=== Begin Enclosure ===

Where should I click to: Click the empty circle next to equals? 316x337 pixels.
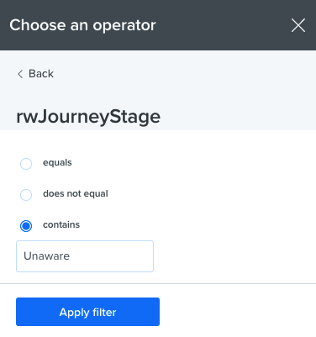pyautogui.click(x=26, y=164)

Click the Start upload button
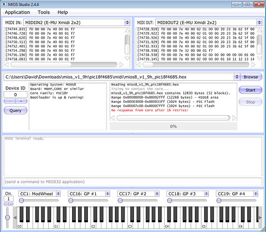[x=250, y=90]
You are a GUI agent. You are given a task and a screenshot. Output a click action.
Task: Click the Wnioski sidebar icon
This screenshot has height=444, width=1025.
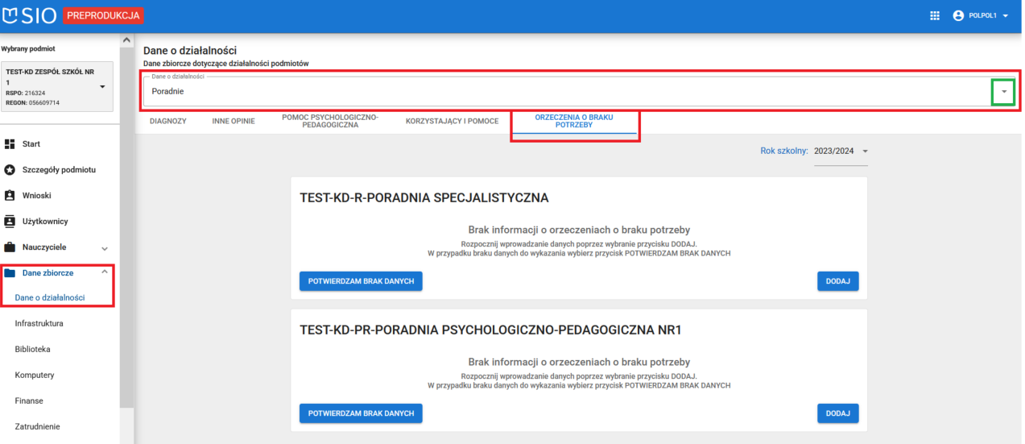(x=10, y=196)
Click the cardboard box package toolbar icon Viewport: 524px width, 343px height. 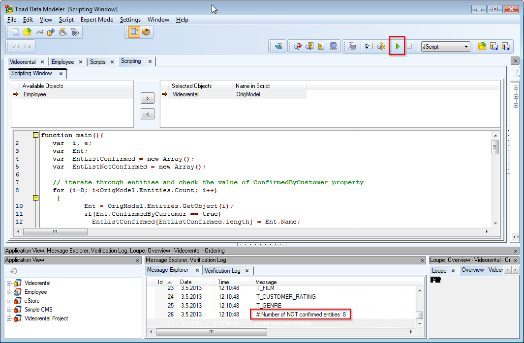coord(146,32)
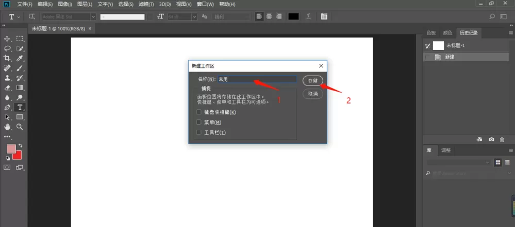The image size is (515, 227).
Task: Choose the Hand tool
Action: [x=7, y=127]
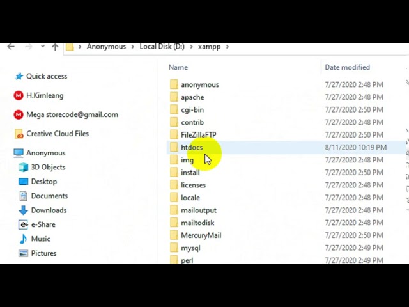
Task: Open Downloads from the sidebar
Action: 49,210
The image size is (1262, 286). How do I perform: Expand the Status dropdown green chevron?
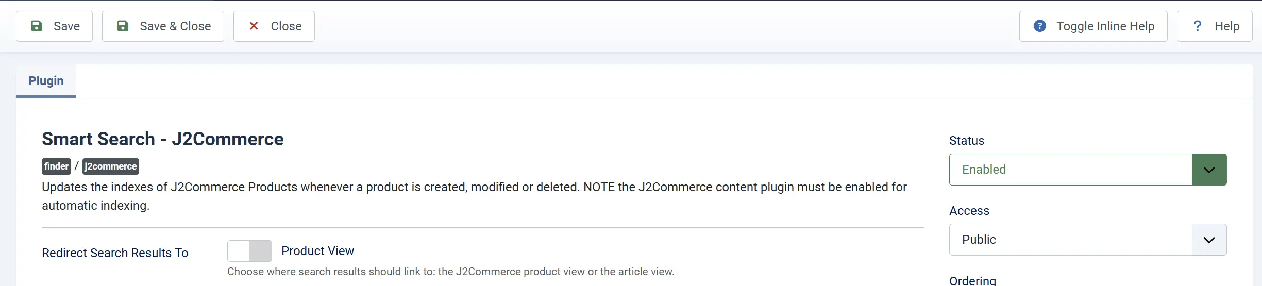1209,170
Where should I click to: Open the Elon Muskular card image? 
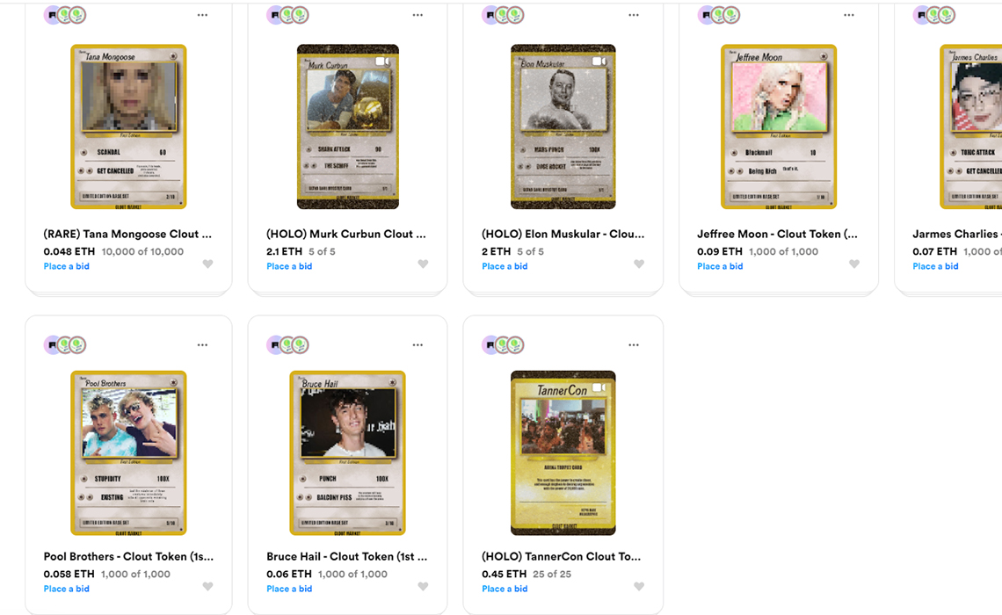coord(563,127)
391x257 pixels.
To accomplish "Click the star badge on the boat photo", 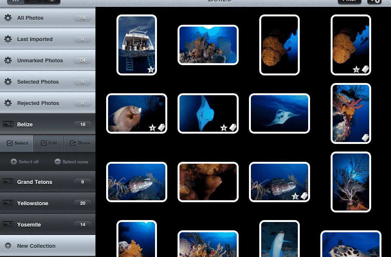I will coord(151,70).
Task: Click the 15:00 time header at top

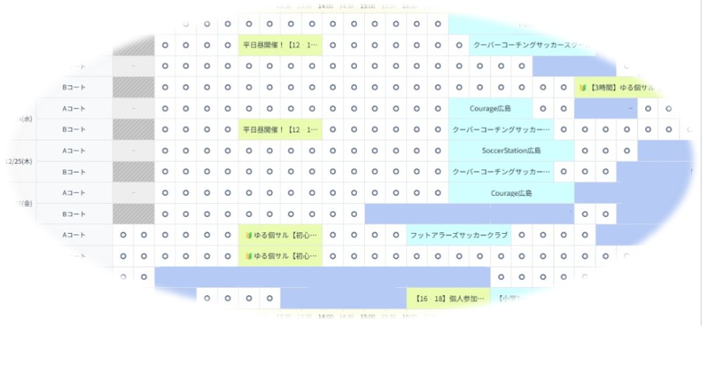Action: 367,6
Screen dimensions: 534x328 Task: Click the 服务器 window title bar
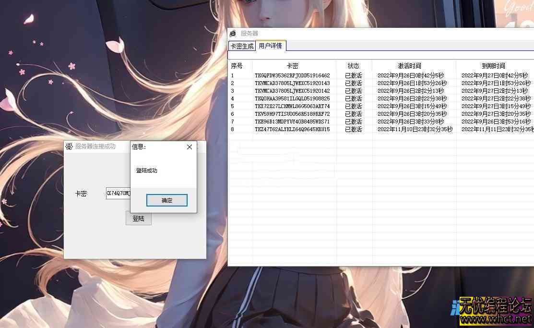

=== End Enclosure ===

● **Work to be completed**
Only exact lines belong in the answer: those from the beginning of the entries above through the line holding "You are a GUI", with no pictures.

● **Result for this exercise**
Where should I click to: Click the empty circle next to equals? 316x337 pixels.
pyautogui.click(x=26, y=164)

Click the Start upload button
[x=250, y=90]
You are a GUI agent. You are given a task and a screenshot. Output a click action.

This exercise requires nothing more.